Pendant des décennies, un bon artisan n’avait besoin de rien d’autre que de son travail : un chantier réussi en amenait deux autres. Le bouche-à-oreille fonctionne toujours — mais il a changé de forme.
Le réflexe a changé : on vérifie avant d’appeler
Quand un voisin recommande « son » plombier, le premier réflexe du client n’est plus d’appeler : c’est de taper le nom sur Google. S’il ne trouve rien — pas de site, pas de fiche, pas d’avis — le doute s’installe. La recommandation s’évapore au profit du concurrent visible, photos de chantiers et avis à l’appui.
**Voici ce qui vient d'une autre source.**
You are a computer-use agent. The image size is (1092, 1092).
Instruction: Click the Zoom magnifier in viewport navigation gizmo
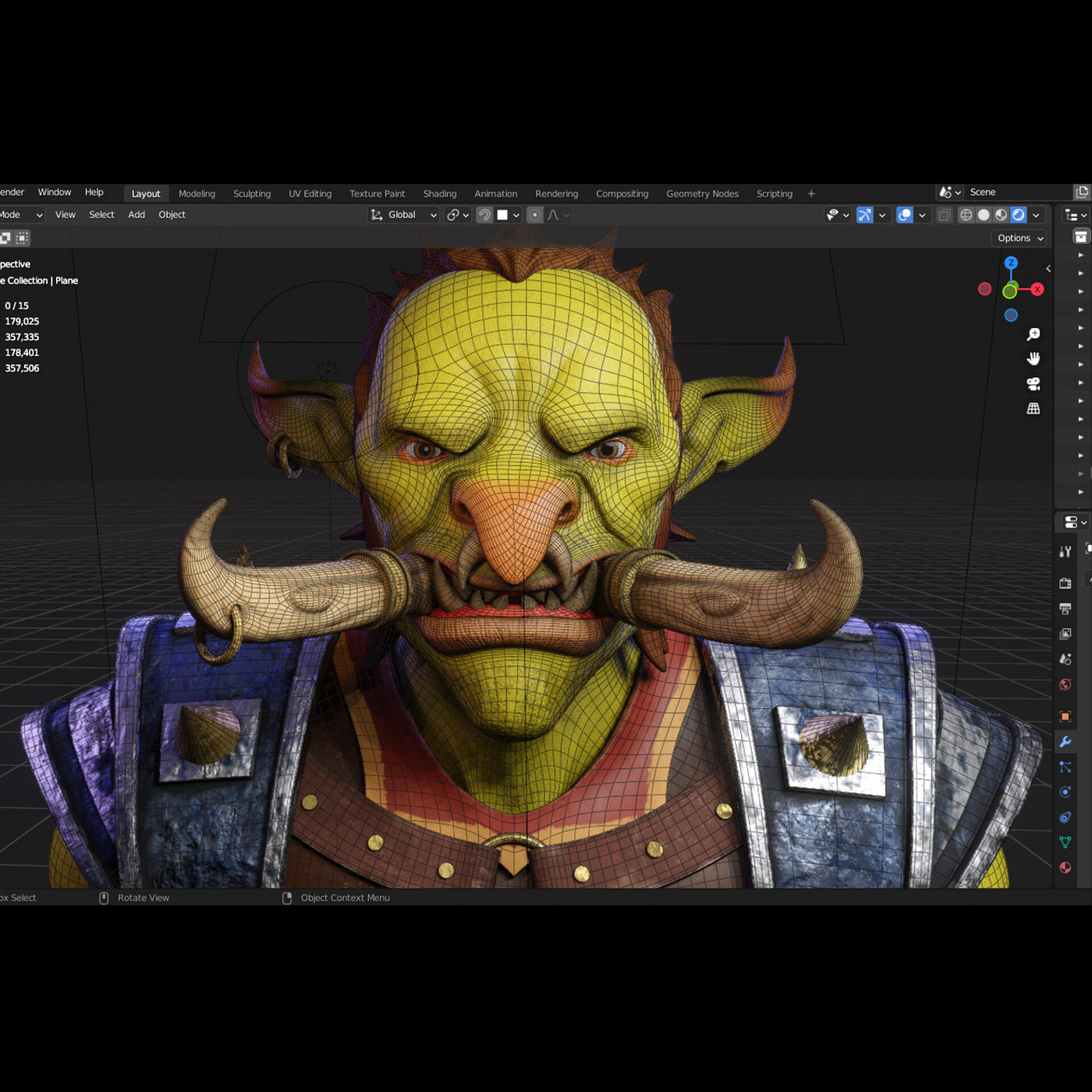[1034, 333]
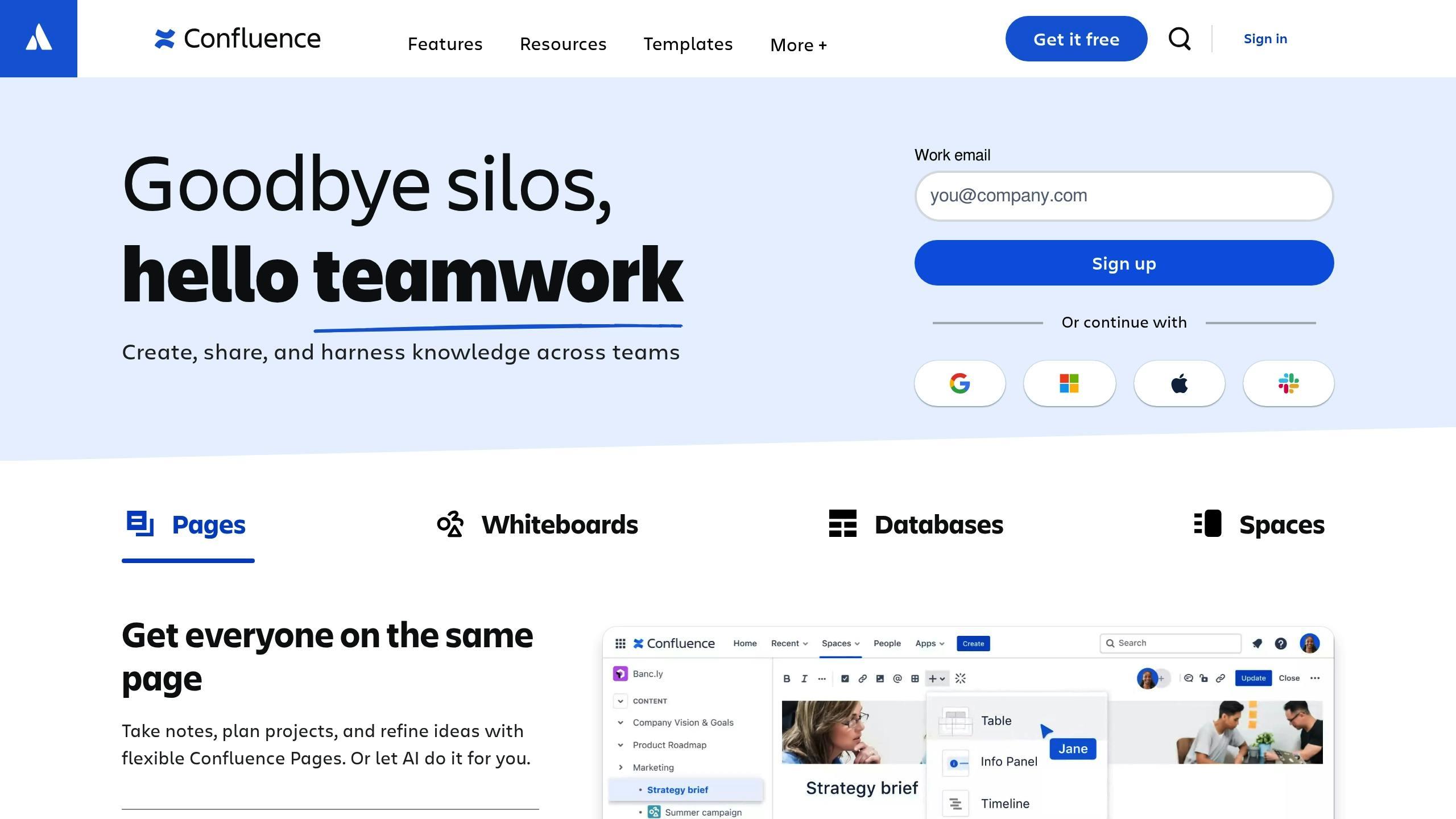The width and height of the screenshot is (1456, 819).
Task: Click the Atlassian logo in the top-left corner
Action: point(39,38)
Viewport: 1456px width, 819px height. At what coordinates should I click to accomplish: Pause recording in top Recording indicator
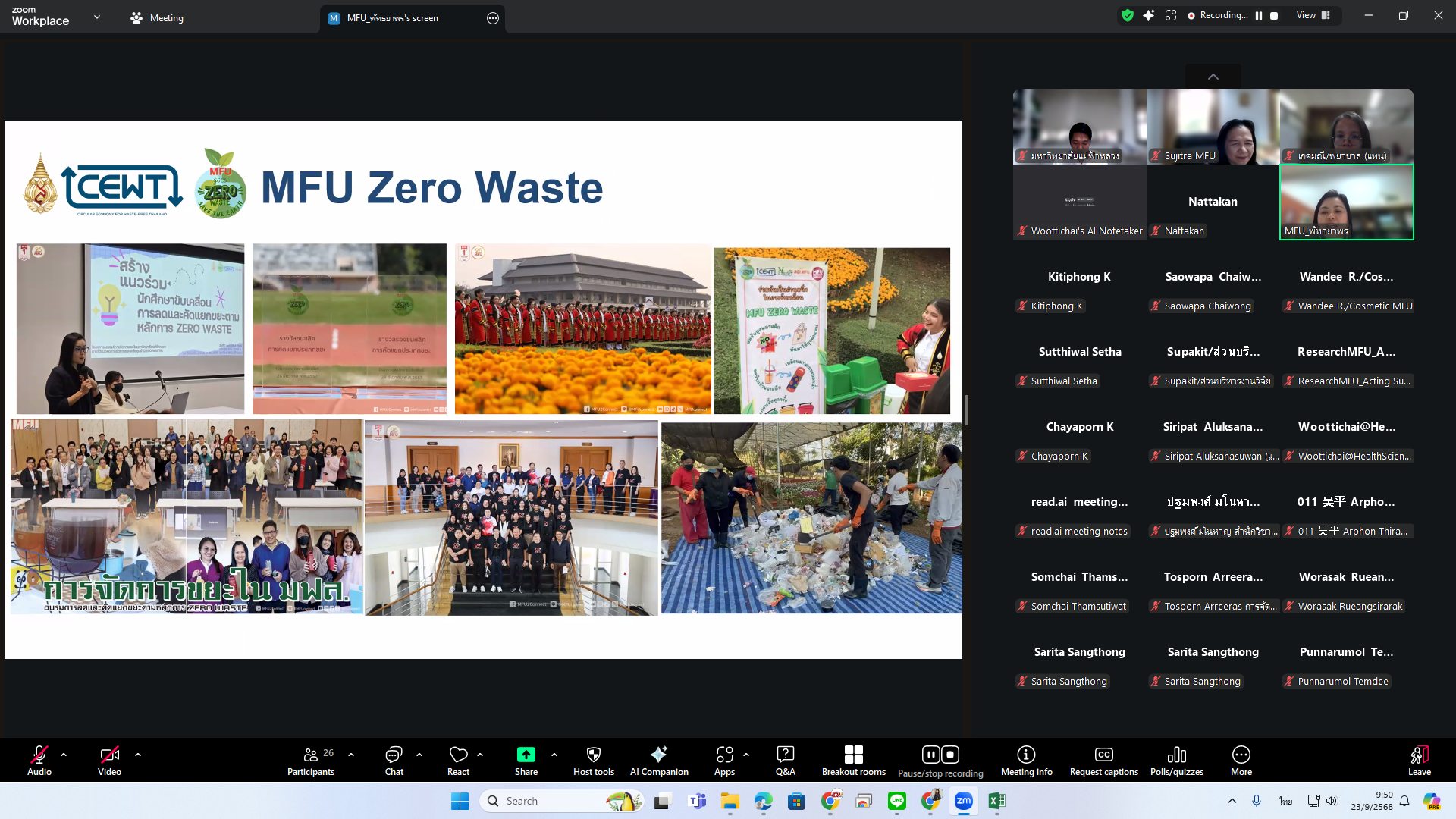click(x=1259, y=16)
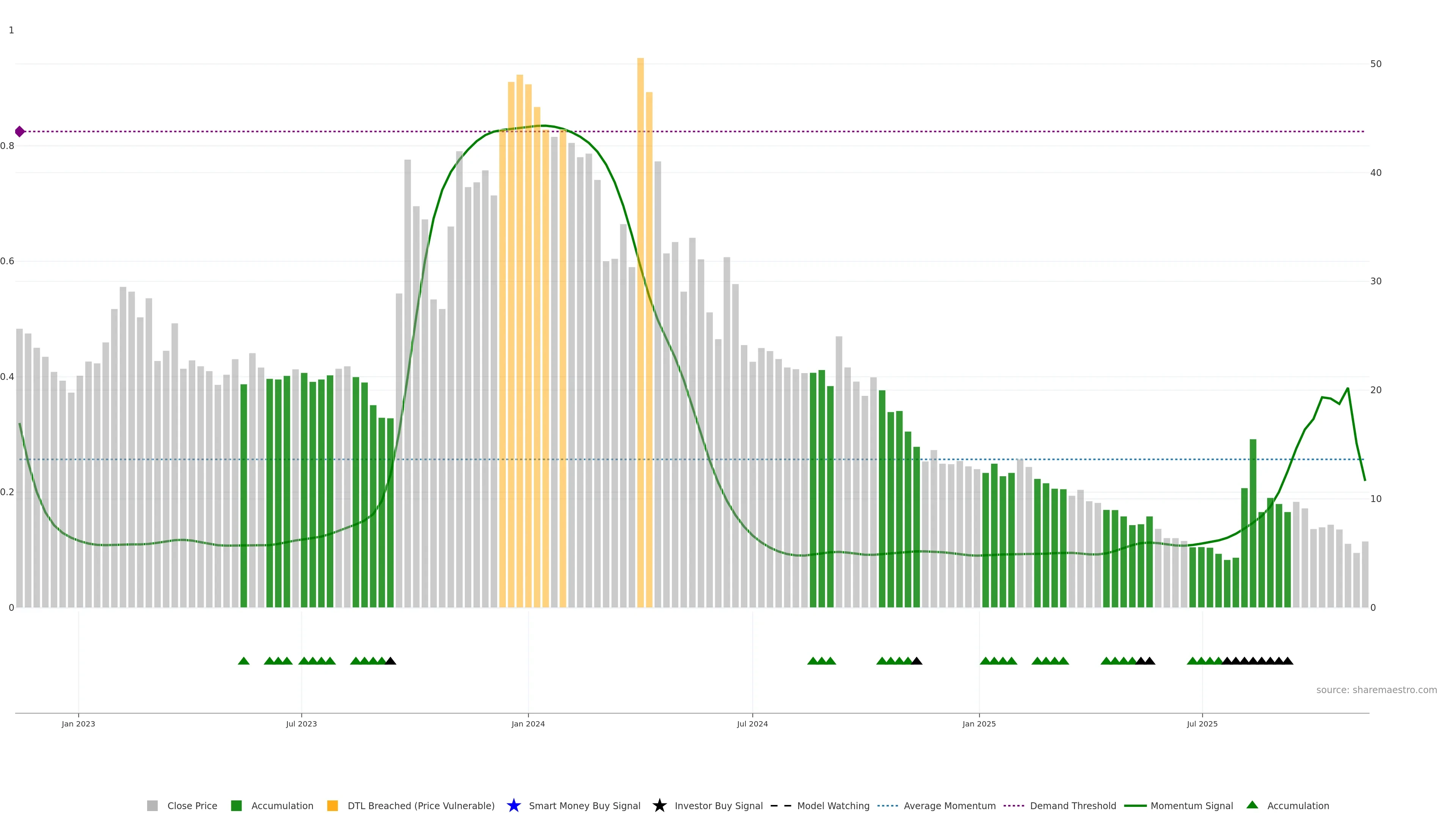The height and width of the screenshot is (819, 1456).
Task: Click the orange DTL Breached legend swatch
Action: click(x=333, y=805)
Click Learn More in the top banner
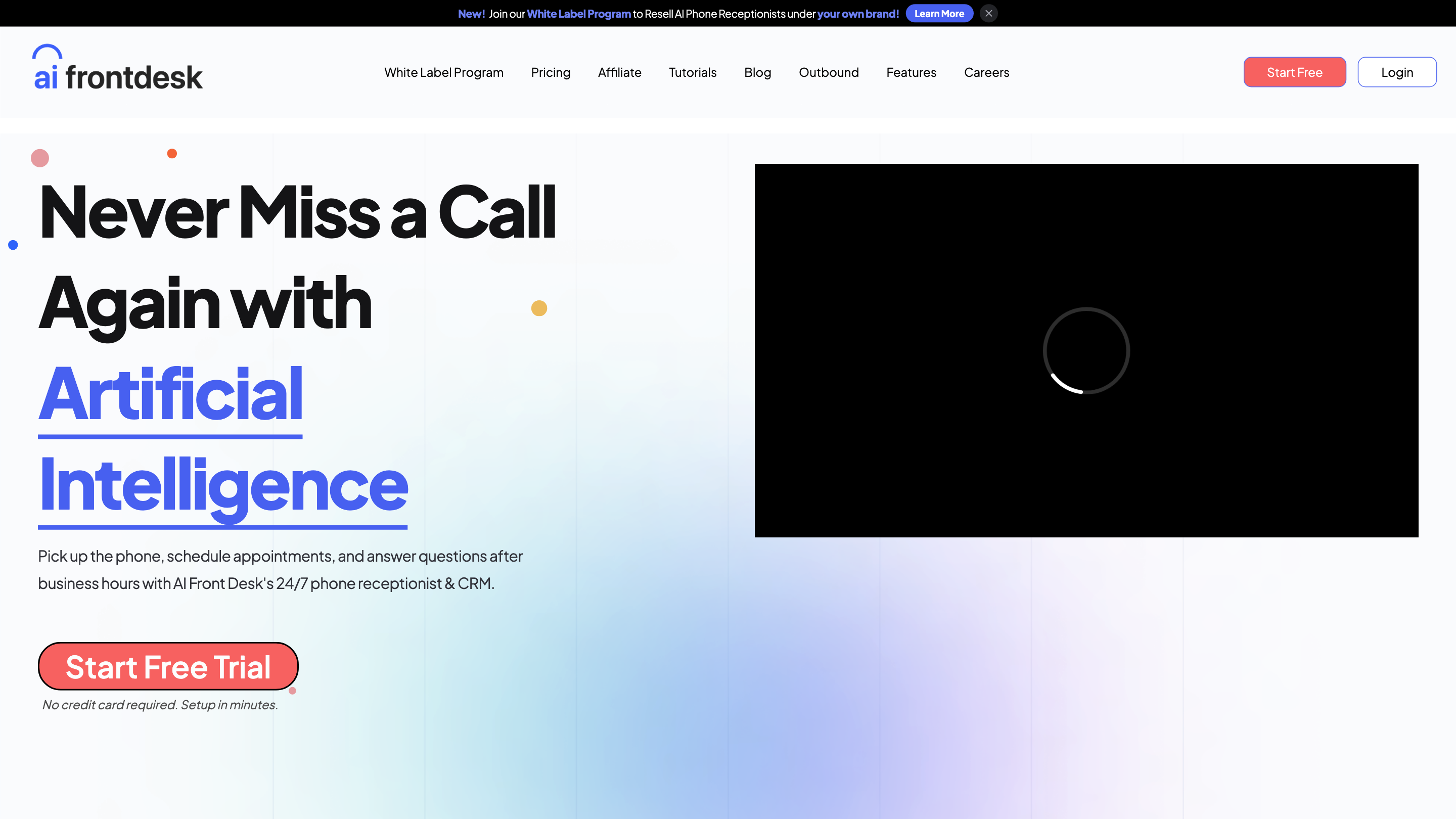1456x819 pixels. pos(939,13)
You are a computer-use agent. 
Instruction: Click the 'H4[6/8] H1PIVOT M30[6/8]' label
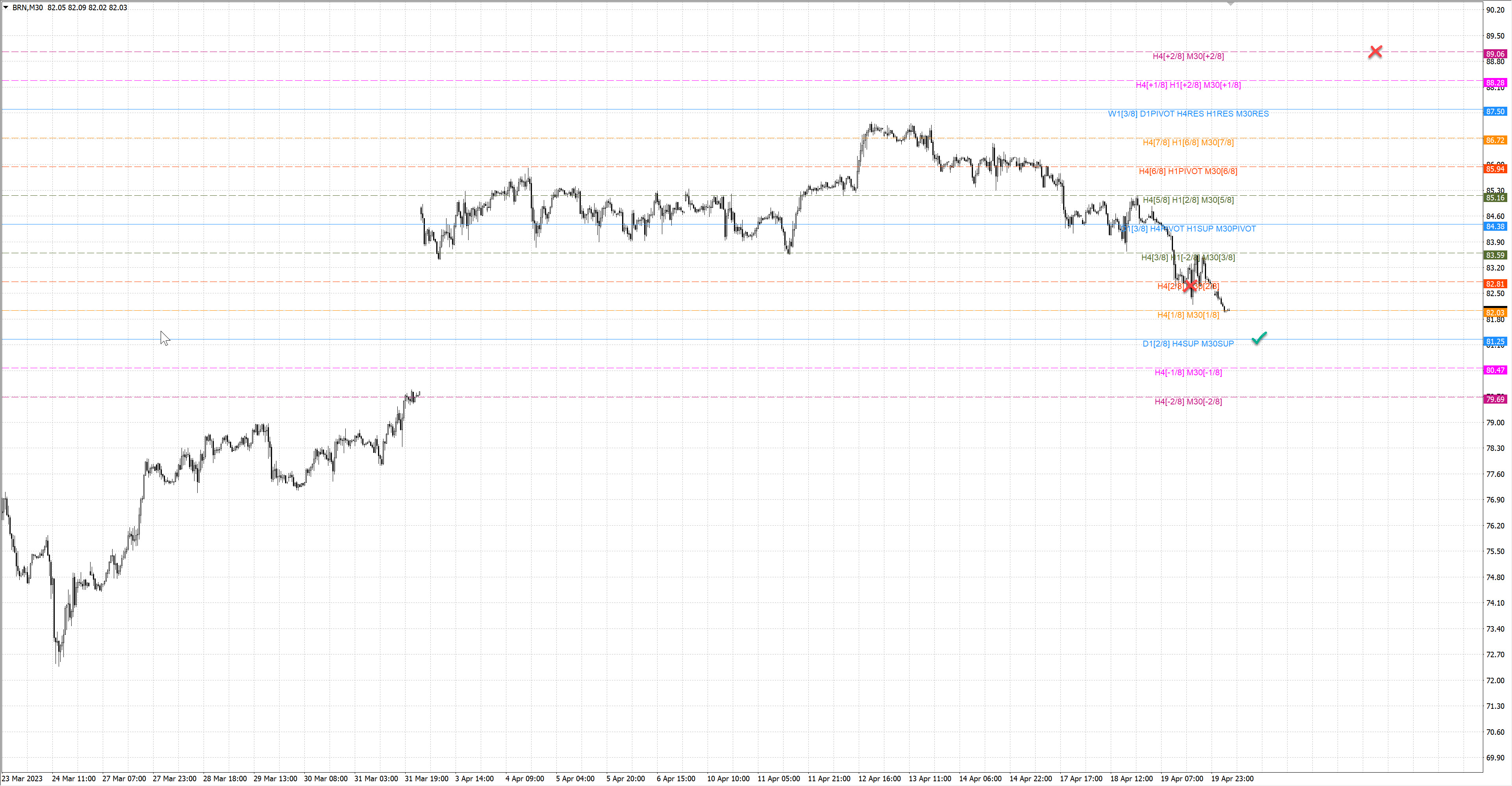[1188, 171]
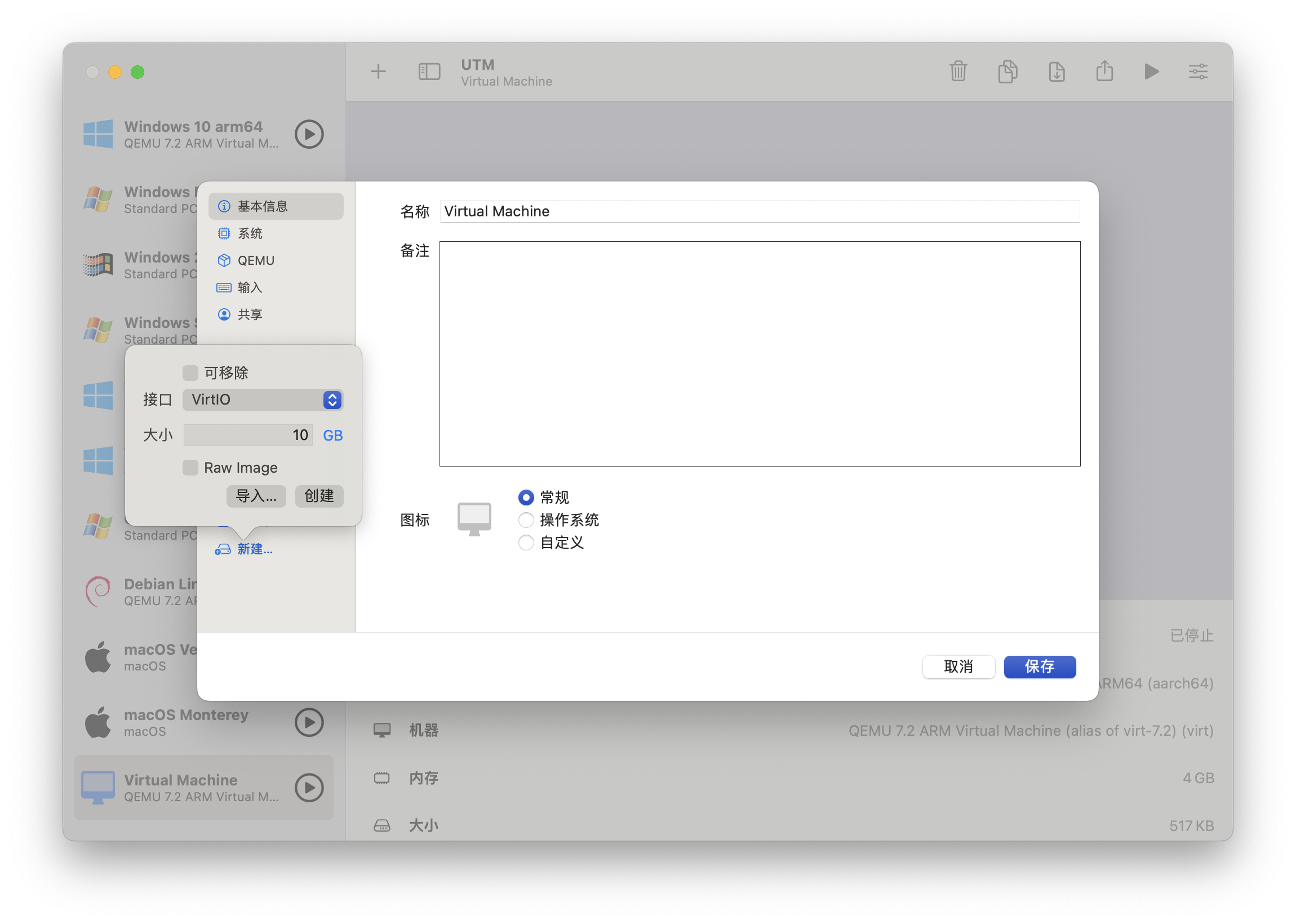Image resolution: width=1296 pixels, height=924 pixels.
Task: Click the 新建… link to add a drive
Action: click(254, 549)
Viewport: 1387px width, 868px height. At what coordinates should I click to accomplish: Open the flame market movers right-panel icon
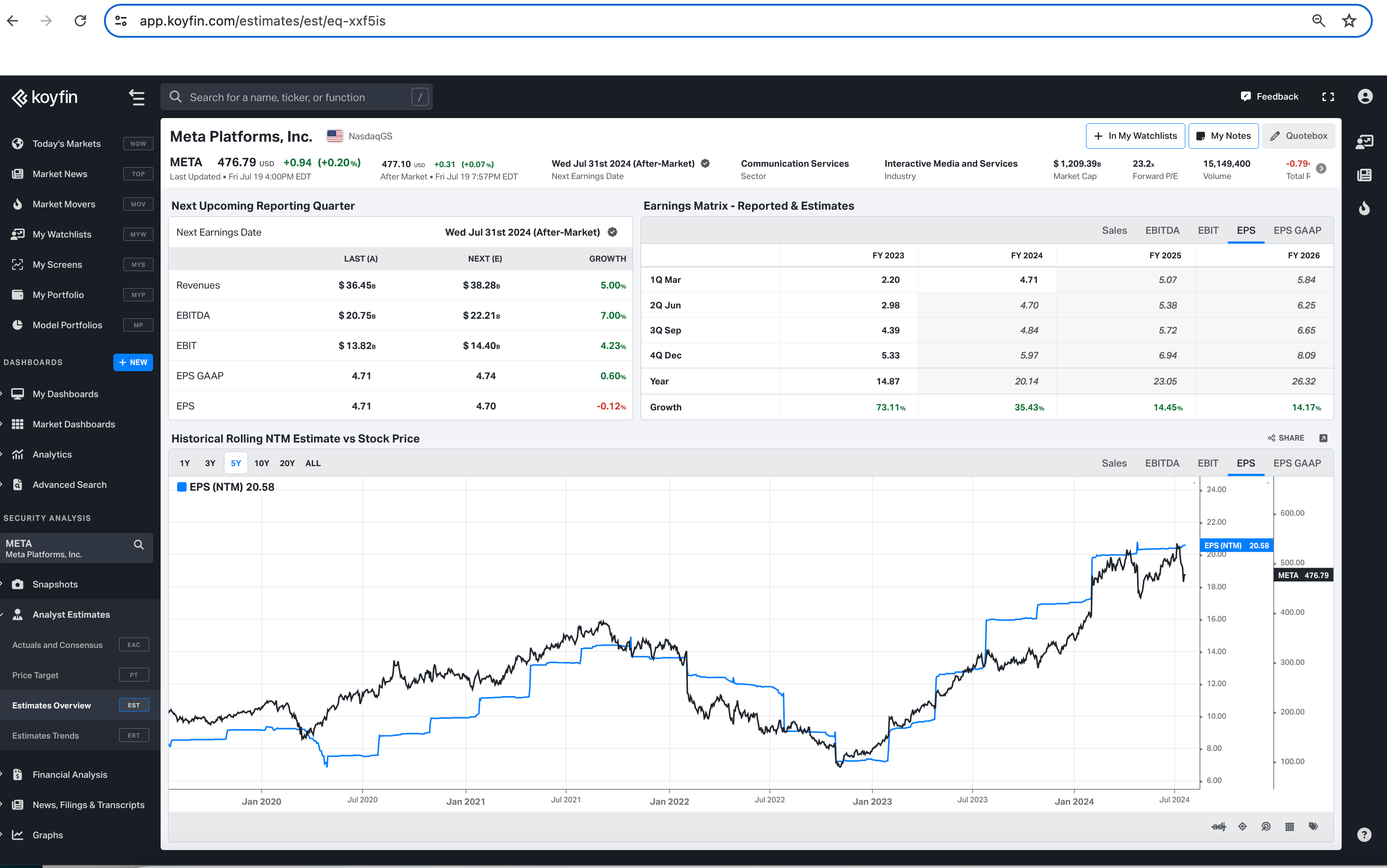click(x=1364, y=208)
Le bouche-à-oreille numérique
Les avis Google, les groupes Facebook de quartier, les recommandations sur Nextdoor : c’est le même mécanisme de confiance, à une échelle dix fois supérieure. Un artisan avec 30 avis positifs reçoit des recommandations de gens qu’il n’a jamais croisés.
Les deux se renforcent
La bonne stratégie n’est pas de choisir : c’est de donner au bouche-à-oreille un endroit où atterrir. Un site simple avec vos réalisations, vos avis et un bouton d’appel transforme chaque recommandation en chantier signé, au lieu de la laisser se perdre en route.